### EXTRAIT
Durant la dernière trêve, il y a eu 300 morts en Syrie, quelle est votre réaction ?
Je suis inquiet. J'ai assez peur que ce qui se passe en Syrie ne fasse place à une situation de guerre continuelle qui dure très longtemps. Vous avez des situations analogues qui ont eu lieu en Somalie, au Sud-Soudan ou en Amérique centrale et qui ont duré des années. Tout le monde parle aujourd'hui d'une réconciliation, mais personne ne semble avoir envisagé que le conflit syrien soit un de ceux-là.

Pourquoi cette trêve n'a pas marché, comme les autres ?
Vous savez, les négociations qui mènent à la paix peuvent durer des années. Quand on regarde en arrière, il y a des précédents dans l'histoire de l'ONU, où plusieurs tentatives de paix n'ont pas donné suite. Tout ce que je peux en conclure aujourd’hui, c'est qu'il faut poursuivre les négociations.

On parle aujourd'hui d'échec de la diplomatie onusienne...
L'opinion publique est impatiente. Mais l'Histoire nous apprend que ce qui se passe en Syrie ressemble à ce qui s'est passé dans toutes les parties du Monde. En regardant en arrière, on se rend compte que peu de conflits ont été résolus en un an. Avec la Syrie, nous en sommes qu'au début.

### MATÉRIEL SOURCE
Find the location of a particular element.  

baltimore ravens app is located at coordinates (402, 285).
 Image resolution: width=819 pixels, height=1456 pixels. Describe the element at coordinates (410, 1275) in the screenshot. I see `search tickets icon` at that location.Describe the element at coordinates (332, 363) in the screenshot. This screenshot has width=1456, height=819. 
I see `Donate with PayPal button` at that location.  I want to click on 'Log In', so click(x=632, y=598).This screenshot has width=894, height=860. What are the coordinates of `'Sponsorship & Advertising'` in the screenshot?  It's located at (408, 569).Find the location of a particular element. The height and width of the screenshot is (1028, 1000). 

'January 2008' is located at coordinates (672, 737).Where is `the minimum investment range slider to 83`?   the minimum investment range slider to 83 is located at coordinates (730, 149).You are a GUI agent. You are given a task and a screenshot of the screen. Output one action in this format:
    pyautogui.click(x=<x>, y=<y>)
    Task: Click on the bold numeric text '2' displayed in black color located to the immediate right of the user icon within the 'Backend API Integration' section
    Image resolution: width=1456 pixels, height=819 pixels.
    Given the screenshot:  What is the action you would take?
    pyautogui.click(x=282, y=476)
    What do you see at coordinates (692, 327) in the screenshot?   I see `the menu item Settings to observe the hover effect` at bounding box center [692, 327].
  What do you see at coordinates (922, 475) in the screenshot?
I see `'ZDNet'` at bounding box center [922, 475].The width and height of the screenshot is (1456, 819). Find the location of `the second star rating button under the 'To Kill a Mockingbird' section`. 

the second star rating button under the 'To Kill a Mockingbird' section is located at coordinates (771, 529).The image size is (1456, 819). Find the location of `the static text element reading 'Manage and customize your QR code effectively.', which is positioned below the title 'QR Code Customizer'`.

### À FAIRE
[1] Combien de morts l'entretien sur la Syrie compte-t-il durant la dernière trêve ?
[2] Indiquez si chacune des affirmations suivantes concorde avec l'entretien sur la Syrie, en citant les mots décisifs du texte : (a) La personne interrogée exprime de l'inquiétude. (b) La plupart des conflits ont été résolus en un an. (c) La personne interrogée estime qu'il faut continuer à négocier.
[3] Extrayez de l'entretien sur la Syrie le passage qui commence par « Durant la dernière » et se termine par « comme les autres ? ».
Ce matériel n'est pas utile pour le travail demandé.

### RÉSULTATS DE L'EXERCICE
[1] 300 morts.

[2]
(a) Oui : « Je suis inquiet. »
(b) Non : « peu de conflits ont été résolus en un an ».
(c) Oui : « il faut poursuivre les négociations ».

[3]
Durant la dernière trêve, il y a eu 300 morts en Syrie, quelle est votre réaction ?
Je suis inquiet. J'ai assez peur que ce qui se passe en Syrie ne fasse place à une situation de guerre continuelle qui dure très longtemps. Vous avez des situations analogues qui ont eu lieu en Somalie, au Sud-Soudan ou en Amérique centrale et qui ont duré des années. Tout le monde parle aujourd'hui d'une réconciliation, mais personne ne semble avoir envisagé que le conflit syrien soit un de ceux-là.

Pourquoi cette trêve n'a pas marché, comme les autres ?